[Saved entries]

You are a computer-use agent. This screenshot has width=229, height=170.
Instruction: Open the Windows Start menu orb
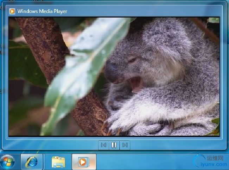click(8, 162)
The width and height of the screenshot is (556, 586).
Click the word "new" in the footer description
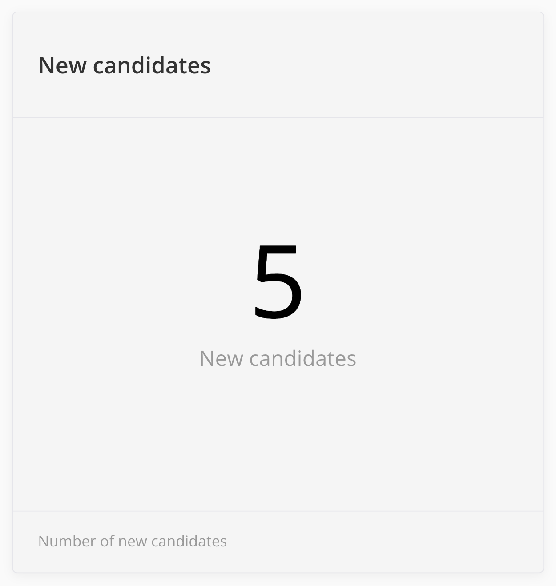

WHAT THE EXERCISE ASKS:
Search the entries for "height" and copy each matching line.

TASK RESULT:
You are a computer-use agent. This screenshot has width=229, height=170.
The width and height of the screenshot is (556, 586).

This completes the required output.